CMV-Specific T Cell Manufacture for ACT
To begin the process of manufacturing polyfunctional CMV-specific T cells for the ACT, peripheral blood mononuclear cells (PBMCs) are harvested from peripheral blood through leukapheresis, resuspended in the growth medium, and subsequently stimulated with specified HLA class I and II-restricted peptide epitopes from HCMV antigens, including pp65. However, other approaches comprising CMV-pp65 alone, CMV-pp65 coupled with tumor-associated antigens (TAA), or even no antigen are applicable in this procedure. Thereafter, the peptide-pulsed cells are incubated and supplied with recombinant cytokines, including IL-2, which is introduced on day 0 and continued every 2 to 3 days. After 14 days of expansion, the sterility and microbiological tests, as well as the intracellular cytokine assays, are undertaken to qualify them for cryopreservation until future use. For adoptive transfer, T cells are thawed into clinical-grade normal saline and reinfused intravenously (123, 125, 127–129) (Figure 2).
Figure 2 For CMV-specific ACT, PBMCs from GB patients’ peripheral blood are harvested, stimulated with CMV peptides, expanded in vitro by conditioning with multiple cytokines such as IL-2/IL-15/IL-21, and afterward reinfused intravenously. Following administration, CMV-specific CD8+ T cells traffic to tumor sites and recognize CMV antigens expressed on GB tumor cells, whilst interactions between CMV-specific CD4+ T cells and dendritic cells (DC) maintain its activation via IFN-γ release. CD8+ T cells release granzymes and perforin, which contribute to tumor cytolysis, and IFN-γ, which indirectly provokes other immune cells to elicit the desired anti-tumor immune response. It induces tumoricidal M1 polarization in macrophages, T helper1 (Th1) polarization, and inhibits regulatory T cells (Tregs) in the tumor microenvironment, which is associated with immunosuppression.
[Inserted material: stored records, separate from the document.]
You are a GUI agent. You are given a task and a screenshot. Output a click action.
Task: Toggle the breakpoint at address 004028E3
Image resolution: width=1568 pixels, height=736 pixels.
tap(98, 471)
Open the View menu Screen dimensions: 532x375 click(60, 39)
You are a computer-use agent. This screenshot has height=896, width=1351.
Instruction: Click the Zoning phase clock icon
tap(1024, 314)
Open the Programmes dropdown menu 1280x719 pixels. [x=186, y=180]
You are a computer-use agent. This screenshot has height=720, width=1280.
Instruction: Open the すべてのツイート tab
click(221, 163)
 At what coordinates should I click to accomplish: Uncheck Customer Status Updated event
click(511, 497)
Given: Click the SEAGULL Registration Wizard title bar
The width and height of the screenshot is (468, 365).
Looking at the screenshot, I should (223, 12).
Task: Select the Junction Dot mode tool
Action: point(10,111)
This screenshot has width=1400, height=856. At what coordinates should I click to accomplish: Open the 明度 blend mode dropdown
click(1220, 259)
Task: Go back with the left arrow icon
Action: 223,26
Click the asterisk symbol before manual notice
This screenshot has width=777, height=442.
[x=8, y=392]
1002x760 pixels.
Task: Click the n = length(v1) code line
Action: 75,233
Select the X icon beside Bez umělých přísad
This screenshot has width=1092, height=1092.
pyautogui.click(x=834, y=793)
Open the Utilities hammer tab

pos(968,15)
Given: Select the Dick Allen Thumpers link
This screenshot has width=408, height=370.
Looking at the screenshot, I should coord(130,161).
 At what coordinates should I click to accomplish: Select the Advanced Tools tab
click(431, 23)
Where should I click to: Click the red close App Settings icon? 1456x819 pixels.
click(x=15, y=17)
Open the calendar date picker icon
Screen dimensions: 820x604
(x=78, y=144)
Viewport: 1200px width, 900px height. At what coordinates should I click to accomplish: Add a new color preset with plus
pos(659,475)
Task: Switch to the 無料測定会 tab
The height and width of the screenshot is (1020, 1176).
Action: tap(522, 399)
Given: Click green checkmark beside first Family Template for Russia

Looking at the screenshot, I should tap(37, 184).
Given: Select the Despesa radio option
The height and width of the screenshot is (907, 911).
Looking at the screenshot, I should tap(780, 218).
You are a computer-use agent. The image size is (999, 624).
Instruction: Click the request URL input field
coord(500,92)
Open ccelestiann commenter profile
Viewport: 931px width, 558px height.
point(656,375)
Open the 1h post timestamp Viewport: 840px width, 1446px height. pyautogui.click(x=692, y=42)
Upon tumor cytolysis, tumor antigens are released, which are taken up by DCs and presented to cytotoxic T lymphocytes (CTLs), activating them and triggering a multi-antigen directed anti-tumor response.
Although the proposed procedure varies across trials, the key objective is to reconstitute polyfunctional CMV-specific T cells with adequate quantity, functional quality, high affinity, maturation, differentiation, and homing potential to elicit the desired clinical response in GB patients. In this respect, Luo et al. suggested an alternate cytokine cocktail consisting of IL-2, IL-15, and IL-21 to promote the expansion of high-affinity CMV-specific T cells with a homing phenotype (CCR6+ CXCR3+) and Th1 polarization (130). To elaborate, IL-2 is a commonly employed cytokine for T cell expansion that has concentration-dependent effects with some counter-productive consequences in the ACT setting (131, 132). IL-2 favors activation-induced cell death (AICD) and stimulates a variety of short-lived effector and long-lived memory T cell responses; however, it also contributes to the development, maintenance, and activity of Tregs, particularly the immunosuppressive phenotype, CD4+CD25+FOXP3+, which limits effector T cell response and proliferation (133, 134). To compensate for the negative impacts, the addition of IL-15 inhibits AICD and contributes to the development and persistence of long-lived memory CD8+ T cells. While the addition of IL-21 suppresses Tregs expansion and cooperates synergistically with IL-15 to boost antigen-specific CD8+ T cells expansion and IFNγ production, and both, unlike IL-2, induce suitable early-differentiated antigen-specific CD8+ T cells for immunotherapeutic applications (135–141). As well, the critical challenge in manufacturing methods is the migratory features and competency of CMV-specific T cells trafficking to the target region. Since healthy virus-naive individuals’ CMV-specific CD8+ T cells lack expression of CCR6, CXCR3, and CCR4, enhanced expression of CCR6 and CXCR3 via IL-2/IL-15/IL-21 conditioning might be a feasible approach to enhance CMV-specific CD8+ T cell trafficking to infection sites and eliciting anti-tumor secretions such as IFNγ and TNF-α (130).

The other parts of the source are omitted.